The first educational module of the app involves a guest speaker: Brian Grazer, an award-winning movie producer who helped create blockbuster films including Splash, Parenthood and A Beautiful Mind. In a video lesson on the app, Grazer introduces what he calls “curiosity conversations”—no-agenda talks he’s had over the years with interesting people who were experts in things he wanted to know more about.

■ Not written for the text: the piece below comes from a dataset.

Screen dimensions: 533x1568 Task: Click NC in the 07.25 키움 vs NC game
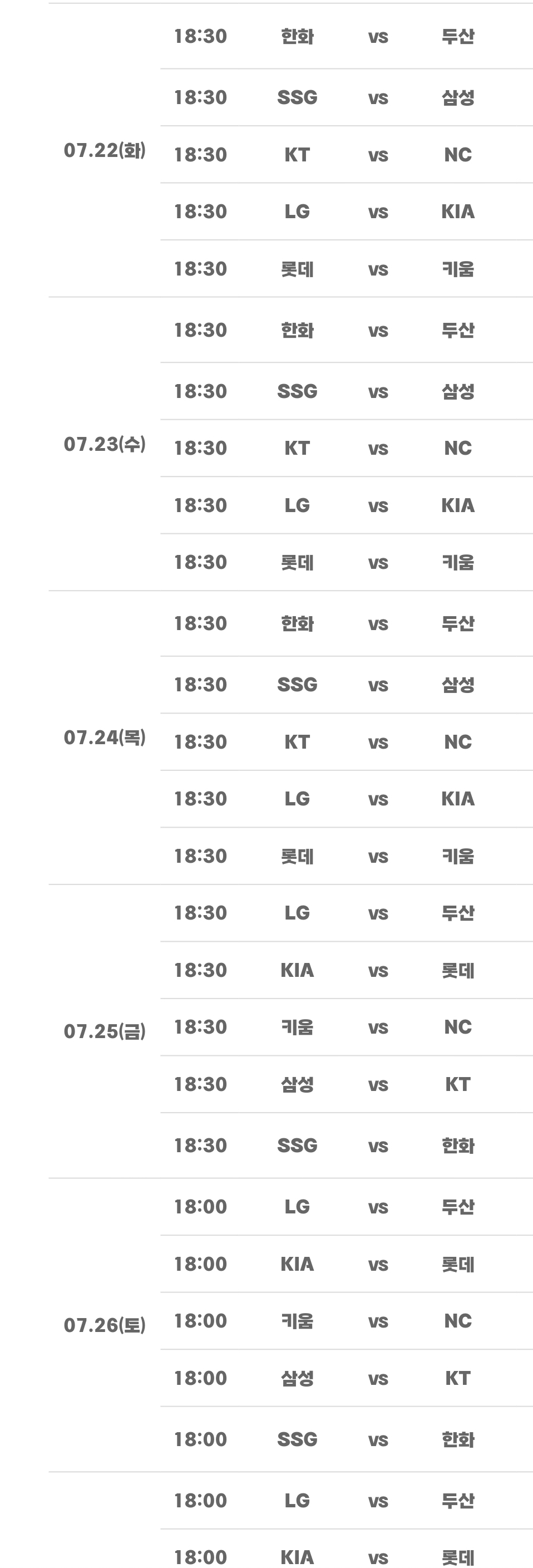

“The more interesting you are as a person, the more people want to be around you,” he says in the video. “Everybody wants to not only learn, but they want to feel safe. So when I’m trying to convince Denzel Washington, the most coveted actor in America, I’m competing against everybody. And sure, I have really interesting projects, but I think they felt like, ‘Wow, this guy is going to be really resourceful because I knew a lot about a lot of different things.’ And every smart actor, every smart person, knows it’s not just a straight-up trajectory line to success and there’s going to be setbacks. And I think they felt safe with me that I would be resourceful.”

A future module planned for the app will be a video lesson by Angela Duckworth, the University of Pennsylvania psychology professor whose research on encouraging “grit” in students has been hailed as groundbreaking, popularized in bestselling books and TED talks.

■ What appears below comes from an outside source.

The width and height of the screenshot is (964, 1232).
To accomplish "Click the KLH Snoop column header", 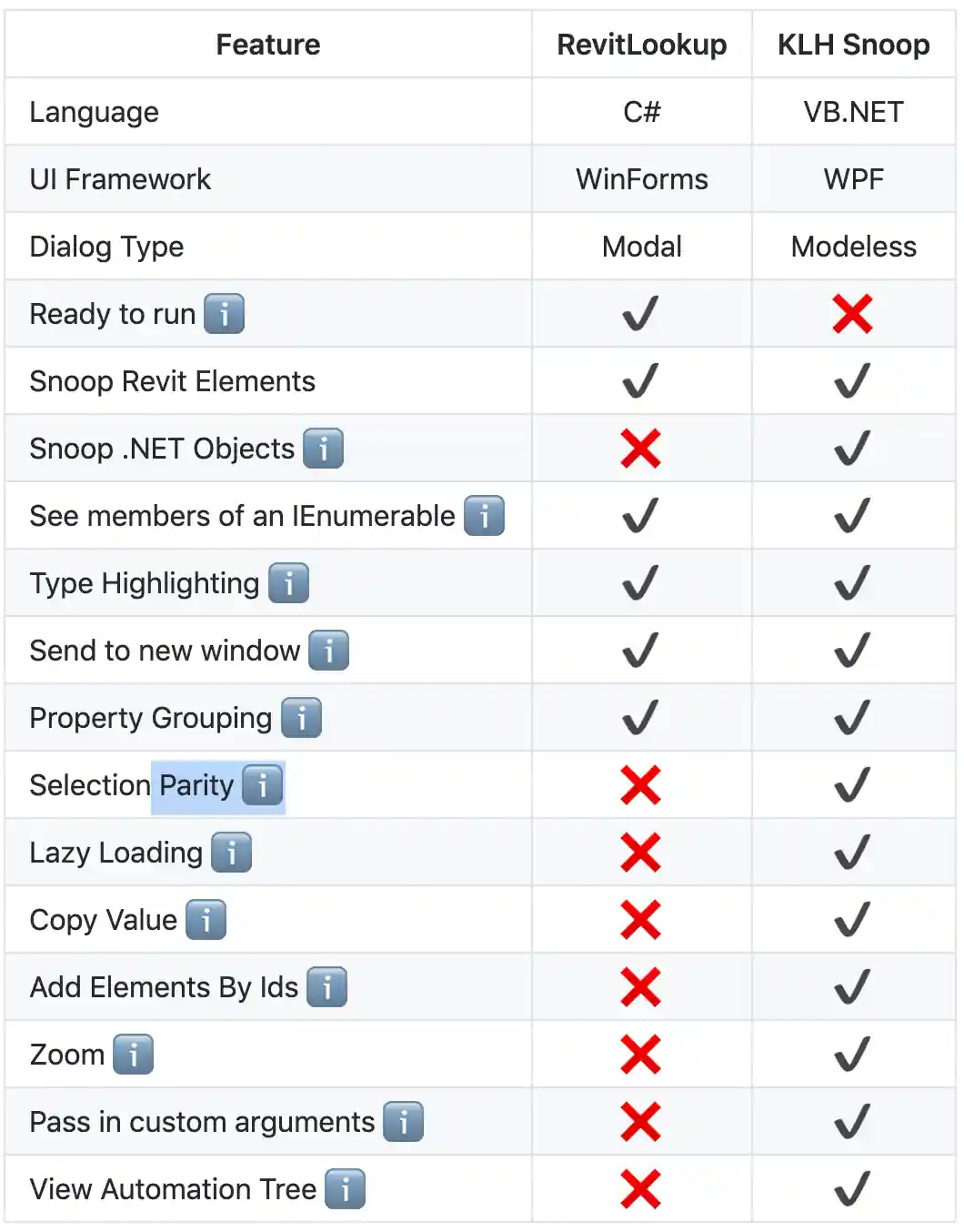I will [853, 45].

The first phase of the Rise competition closes in January. After that, those who continue must complete the “Rise Challenge,” the creation of a project such as a film or an idea for a business or social movement that demonstrates their interests, abilities and drive. About 500 finalists will be chosen to be interviewed before judges select the winners, which are scheduled to be announced next summer.

The application process is a way to help applicants build their own platforms, said Bridges, who previously served as the chief operating officer at DIY.org, a group that helps young people get skills and share their passions through online challenges. Bridges got the job at Hello World when Sal Khan called her up one day and told her about the idea. “If I could have written my dream scenario, this is it,” she says of the chance to, as she put it, “help kids have more ways to win.”

To get the word out about the competition, Schmidt Futures has partnered with dozens of groups, including United World Colleges, Teach For All, Global Citizen Year, African Leadership Group, National Youth Council Singapore and the Latin American Leadership Academy.